Bowie Symphonic: Blackstar in Concert (L’Auditori) Barcelona

«Cuando murió hace ya más de un año, me di cuenta no sólo de lo triste que estaba yo, sino de lo apenado que se sentía todo el mundo, en especial los músicos«, le dijo el compositor de Chicago Evan Zyporin al público de L’Auditori el pasado jueves, como si de veras le costara creer que la pérdida de David Bowie hubiese conmocionado a su gremio (y a todos los demás) hasta tal punto. Así que Bowie Symphonic: Blackstar in Concert, la revisión orquestada de principio a fin del casi póstumo Blackstar del Duque Blanco, se presentó, según él, en Barcelona y por primera vez en Europa (de la mano del Victoria and Albert Museum de Londres, que organiza la exposición David Bowie Is que acampa desde mayo en la ciudad condal) con la mera y humilde intención de «pasar más tiempo con Bowie» y aliviar la tristeza planetaria que había producido su muerte.

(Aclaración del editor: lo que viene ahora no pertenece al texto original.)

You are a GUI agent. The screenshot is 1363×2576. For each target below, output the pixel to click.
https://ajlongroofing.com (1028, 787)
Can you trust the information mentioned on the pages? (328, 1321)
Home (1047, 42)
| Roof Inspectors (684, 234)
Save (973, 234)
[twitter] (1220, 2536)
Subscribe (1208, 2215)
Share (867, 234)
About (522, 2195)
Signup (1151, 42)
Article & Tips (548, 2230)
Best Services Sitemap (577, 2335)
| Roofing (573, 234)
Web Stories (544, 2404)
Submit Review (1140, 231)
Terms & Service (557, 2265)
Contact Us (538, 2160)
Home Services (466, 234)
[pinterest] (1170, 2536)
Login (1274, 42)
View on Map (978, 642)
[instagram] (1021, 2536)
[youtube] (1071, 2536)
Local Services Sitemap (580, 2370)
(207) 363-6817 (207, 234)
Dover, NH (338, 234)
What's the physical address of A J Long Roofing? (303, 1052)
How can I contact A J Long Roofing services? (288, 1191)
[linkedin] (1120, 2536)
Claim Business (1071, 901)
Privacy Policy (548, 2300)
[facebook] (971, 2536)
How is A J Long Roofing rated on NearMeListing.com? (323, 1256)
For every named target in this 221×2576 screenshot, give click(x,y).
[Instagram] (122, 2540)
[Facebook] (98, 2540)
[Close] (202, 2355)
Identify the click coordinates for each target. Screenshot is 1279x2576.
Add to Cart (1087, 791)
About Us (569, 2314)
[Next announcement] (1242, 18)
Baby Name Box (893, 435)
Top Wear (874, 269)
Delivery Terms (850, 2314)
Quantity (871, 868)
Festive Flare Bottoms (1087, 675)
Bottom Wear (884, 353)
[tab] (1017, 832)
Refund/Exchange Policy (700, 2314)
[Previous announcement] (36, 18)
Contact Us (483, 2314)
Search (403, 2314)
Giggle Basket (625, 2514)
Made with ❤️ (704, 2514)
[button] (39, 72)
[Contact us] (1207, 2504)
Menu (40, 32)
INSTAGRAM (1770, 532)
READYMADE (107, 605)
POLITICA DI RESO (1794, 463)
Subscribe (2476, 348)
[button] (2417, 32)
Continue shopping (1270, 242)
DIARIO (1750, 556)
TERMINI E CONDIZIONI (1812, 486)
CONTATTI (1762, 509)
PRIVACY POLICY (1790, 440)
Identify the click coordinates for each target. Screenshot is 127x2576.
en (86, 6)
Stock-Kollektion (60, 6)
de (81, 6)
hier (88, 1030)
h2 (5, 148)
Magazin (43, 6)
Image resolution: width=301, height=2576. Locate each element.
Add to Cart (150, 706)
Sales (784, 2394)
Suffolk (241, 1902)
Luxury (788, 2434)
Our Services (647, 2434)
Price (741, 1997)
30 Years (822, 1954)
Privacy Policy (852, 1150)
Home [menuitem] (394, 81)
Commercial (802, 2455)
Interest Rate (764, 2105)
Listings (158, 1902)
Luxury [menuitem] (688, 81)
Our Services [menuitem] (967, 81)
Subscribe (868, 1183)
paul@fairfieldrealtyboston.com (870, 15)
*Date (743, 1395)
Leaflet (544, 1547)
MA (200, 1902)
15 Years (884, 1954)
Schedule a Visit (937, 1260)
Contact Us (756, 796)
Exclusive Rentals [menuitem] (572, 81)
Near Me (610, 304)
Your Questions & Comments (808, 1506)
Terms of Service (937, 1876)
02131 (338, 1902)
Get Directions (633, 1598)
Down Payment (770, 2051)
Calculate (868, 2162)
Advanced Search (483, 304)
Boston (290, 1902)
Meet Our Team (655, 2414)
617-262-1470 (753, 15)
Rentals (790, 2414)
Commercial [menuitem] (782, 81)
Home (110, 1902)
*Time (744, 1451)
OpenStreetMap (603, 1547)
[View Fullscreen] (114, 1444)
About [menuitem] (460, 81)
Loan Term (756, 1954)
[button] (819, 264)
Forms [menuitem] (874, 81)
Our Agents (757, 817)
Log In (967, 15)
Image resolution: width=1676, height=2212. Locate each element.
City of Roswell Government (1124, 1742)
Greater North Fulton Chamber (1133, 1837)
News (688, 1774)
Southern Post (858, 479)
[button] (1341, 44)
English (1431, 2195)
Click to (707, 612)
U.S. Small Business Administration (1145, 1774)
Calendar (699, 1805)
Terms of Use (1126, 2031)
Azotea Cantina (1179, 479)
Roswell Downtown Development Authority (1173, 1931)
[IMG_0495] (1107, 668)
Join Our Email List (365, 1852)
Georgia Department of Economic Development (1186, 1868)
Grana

Con una Orquestra Simfònica de Barcelona i Nacional de Catalunya compuesta por unos 65 músicos y capitaneada por nada más y nada menos que una a la que llaman «la diosa del violonchelo», la americana-israelí Maya Beiser, David Bowie podía darse con un canto en los dientes desde el cielo o el infierno, donde quiera que fuera a parar, de lo excelentemente acompañado que estaba.

El timbre de voz de David, pensó Zyporin en su día, se parece bastante al de un chelo, y justo dentro del que tocaba Beiser se metió nuestro Ziggy Stardust, apuntalado por unas vertiginosas botas con plataforma que hubieran hecho bostezar al rey del glam y respaldado por unos Spiders from Mars más serios que de costumbre y multiplicados por veinte.

Todo empezó en «Space Oddity» y acabó con el auditorio al completo de pie ovacionando el «I Can’t Give Everything Away», palpitante tema que cierra Blackstar, un álbum, a juicio de su nuevo arreglista, que ya sonaba mucho a orquesta antes de que lo convirtiera en una sinfonía al uso. A la manera de un gran espectáculo de rock con sección de cuerda y viento, Zyporin y Beiser fueron varias veces rearrastrados de vuelta al centro del escenario por la devoción de unos cientos de extasiados ocupantes de las butacas de L’Auditori. Se regalaron primero con un bis del «Wish You Were Here» de Pink Floyd para expresar cuánto deseaban la presencia corpórea allí de Bowie, y más tarde con una repetición del «Tis a Pity She Was a Whore» y un incendiario «Let’s Dance» que suscitó más de un gemido de pura satisfacción; semejante reacción parecía tener más cabida en un garito que entre las respetables paredes de madera de un gran salón como aquel.

Aunque fue de infinito agradecimiento, no hacía falta el esfuerzo de convertir a David Bowie en placentera música clásica para prolongar la perduración de su memoria; Bowie está muy lejos de ser un simple recuerdo. Está aquí y va a pasar con nosotros no sólo un tiempo, sino toda la eternidad.